> **STATED GOAL**:
List every line in the rows below that contains the word "Open", copying each line in full. Match the word with the same capitalization only.

──────── PROVIDED MATERIAL

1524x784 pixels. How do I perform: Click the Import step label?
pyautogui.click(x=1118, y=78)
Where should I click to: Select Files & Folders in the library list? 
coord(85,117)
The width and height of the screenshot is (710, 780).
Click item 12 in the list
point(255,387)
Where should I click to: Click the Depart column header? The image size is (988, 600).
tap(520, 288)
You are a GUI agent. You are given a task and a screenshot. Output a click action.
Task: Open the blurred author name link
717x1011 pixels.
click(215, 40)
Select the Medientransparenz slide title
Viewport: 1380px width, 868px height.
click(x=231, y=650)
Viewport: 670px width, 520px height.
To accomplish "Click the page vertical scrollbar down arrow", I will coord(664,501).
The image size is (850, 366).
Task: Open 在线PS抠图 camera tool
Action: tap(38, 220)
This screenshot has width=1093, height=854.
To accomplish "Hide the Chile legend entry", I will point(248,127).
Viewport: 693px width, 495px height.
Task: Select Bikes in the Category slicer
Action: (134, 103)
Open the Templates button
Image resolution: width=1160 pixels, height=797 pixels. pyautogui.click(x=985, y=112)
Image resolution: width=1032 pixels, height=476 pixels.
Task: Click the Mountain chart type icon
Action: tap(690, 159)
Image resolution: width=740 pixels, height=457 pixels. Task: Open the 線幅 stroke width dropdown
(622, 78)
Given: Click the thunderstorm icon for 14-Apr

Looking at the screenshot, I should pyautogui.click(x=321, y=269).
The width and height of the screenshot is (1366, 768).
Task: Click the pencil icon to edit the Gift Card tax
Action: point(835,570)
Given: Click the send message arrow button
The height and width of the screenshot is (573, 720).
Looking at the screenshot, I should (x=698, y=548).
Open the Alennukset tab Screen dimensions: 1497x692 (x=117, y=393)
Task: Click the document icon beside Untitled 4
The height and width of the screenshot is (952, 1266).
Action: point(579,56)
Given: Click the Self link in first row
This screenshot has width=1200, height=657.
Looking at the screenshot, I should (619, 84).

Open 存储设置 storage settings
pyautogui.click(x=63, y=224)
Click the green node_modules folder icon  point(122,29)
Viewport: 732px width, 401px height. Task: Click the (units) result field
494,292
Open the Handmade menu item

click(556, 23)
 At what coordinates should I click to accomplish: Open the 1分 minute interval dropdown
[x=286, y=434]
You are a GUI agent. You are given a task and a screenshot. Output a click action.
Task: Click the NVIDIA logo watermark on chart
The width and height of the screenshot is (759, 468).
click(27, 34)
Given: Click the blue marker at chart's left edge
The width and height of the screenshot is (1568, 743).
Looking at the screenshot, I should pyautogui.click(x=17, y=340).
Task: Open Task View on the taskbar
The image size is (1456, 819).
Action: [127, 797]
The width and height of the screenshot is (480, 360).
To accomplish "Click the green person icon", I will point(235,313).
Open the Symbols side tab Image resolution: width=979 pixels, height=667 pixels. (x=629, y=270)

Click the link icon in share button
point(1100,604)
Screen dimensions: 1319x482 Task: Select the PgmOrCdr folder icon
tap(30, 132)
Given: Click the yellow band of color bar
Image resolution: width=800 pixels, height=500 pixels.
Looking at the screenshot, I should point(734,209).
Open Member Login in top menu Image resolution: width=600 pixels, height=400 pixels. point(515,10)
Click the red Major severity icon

────────────────

> **EXERCISE RESULT**:
Task: Open the blurred author name link
Task: Open 在线PS抠图 camera tool
Open the Templates button
Image resolution: width=740 pixels, height=457 pixels. Task: Open the 線幅 stroke width dropdown
Open the Alennukset tab Screen dimensions: 1497x692 (x=117, y=393)
Open 存储设置 storage settings
Open the Handmade menu item
 At what coordinates should I click to accomplish: Open the 1分 minute interval dropdown
Task: Open Task View on the taskbar
Open the Symbols side tab Image resolution: width=979 pixels, height=667 pixels. (x=629, y=270)
Open Member Login in top menu Image resolution: width=600 pixels, height=400 pixels. point(515,10)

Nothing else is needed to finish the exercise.